4.1. Not an Unlimited Energy Source!

The amount of fuel unloaded from a LWR per year has changed with time, with the increase in target burnup in LWR fuel. In 1988 the unloading amount was ~27 tons per year for a 1 GWe LWR [38], whereas 25 years later the reported unloading mass had decreased to an annual discharge of spent fuel from a 1 GWe LWR of 19 to 20 t at a typical burn-up of 50 GWd/tHM [39].
Depending on the discharge burnup of the LWR SNF, a MSFR utilizing LWR SNF could operate almost 20 years with SNF from one year of LWR operation. However, the initial loading of the reactor would require ~62 t of SNF, with the addition of 15 t of separated Pu, from ~1500 t of SNF (reprocessing 100 t of SNF gives ~1 t of Pu) in order to start the machine. However, there is a significant inventory of separated Pu and HEU available worldwide, with the global inventory of highly enriched uranium (HEU) estimated to be 1370 ± 125 t, and separated plutonium of 504 ± 10 t, of which ~270 t is available for civilian usage [40].
Combining all figures, operation of a single reactor requires less than 20 t of seed material (TRU, Pu, or high enriched uranium depending on the quality of the seed) and ~130 t of SNF. The amount of SNF for the initial core and 60 years of operation is produced within a LWR in less than 7 years, whilst the seed could possibly be taken from the stockpiles of Pu and HEU, which would then be reduced. Based on initial judgement, the amount of seed material to start up a reactor is slightly higher than for a sodium cooled fast reactor although the operational amount of seed material required is likely to be lower in the iMAGINE concept described here.

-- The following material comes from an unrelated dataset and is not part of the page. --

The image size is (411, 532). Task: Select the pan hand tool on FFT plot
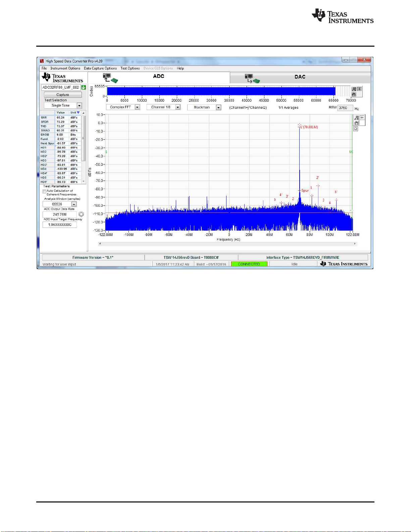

It is recognized that further work would be required to understand the number of iMAGINE reactors that could be installed in a given time, fuel/seed requirements, energy output and the implications for storage and disposal of material.
With more than 320,000 t of spent fuel in storage expected by 2020 [41], and the expectation that ~130 t are enough for 60 years of operation for a 3 GWth reactor or ~1.4 GWe reactor, there is enough material for ~2500 reactors. If this is coupled with the expected continued use of LWRs there is plenty of energy available.

4.2. Challenges for R&D

In order for such a design to be realized, and more importantly manufactured and operated several multi-disciplinary, integrative scientific and technological challenges have to be solved, which are outlined below:
  • Engineering:
    • Optimization of burning used LWR fuel, i.e., demonstration of principles with validation
    • Optimization of reactor design, i.e., better than EVOL
      Fully understanding the fluid dynamics under both normal and accidental conditions
      Componentry for molten salt system including in service inspection and repair
    • Development of materials or engineering solutions capable of operating under such extreme conditions, e.g., high temperature, significant radiation damage, corrosive environment
  • Chemistry and Thermodynamics:
    • Optimization of salt purification, i.e., removal of fission products from within the liquid phase
    • Design, implementation and capture of volatile fission products, helping to keep the liquid phase pure
    • Preparing the fuel—choosing the optimal method for converting used LWR fuel in to a form sufficient for use within the reactor
    • Appreciation of the chemical thermodynamics, and limitations in using molten salts with high levels of actinide loading
  • Safety:
    • Develop the safety methodology and implementation protocols for such a novel liquid reactor design
    • Assurance in safety of such a co-located site, i.e., both reactor and reprocessing
  • Others:
    • Economic viability, ensuring the reactor is economically viable and competitive with current technology
    • Ensure the public acceptance of such a new technology, without which the reactor is unviable
    • Development, verification, and validation of an integrated computer simulation environment incorporating reactor physics, salt chemistry, process engineering, thermodynamics, and material behavior
A detailed look into these challenges makes clear, these are worth a long term (international) research program to be solved. The maturity level of most of the technologies is in technical readiness level (TRL) 1 to 3. However, this could create the basis for a long term success of nuclear reactors as a major carbon free, sustainable, and applied highly reliable energy source.
Besides the above challenges there remain other hurdles to overcome, as a consequence a step by step approach is foreseen gaining operational experience, such that further developments can be made. Starting in a manner similar to the development of previous reactors hopefully with more modelling and simulation as well as digital design. Nevertheless, a small low power experimental machine should be initiated, which would lead on improved implementable designs. Such a machine has to be planned, built, and financed [25]. However, there is experience on other practical challenges available from the EVOL project, there are already proposals made and published on solving the very high neutron fluences on safety related structures [42].

5. Materials and Methods

The raw data of the calculations and the used PYTHON script are available under [43].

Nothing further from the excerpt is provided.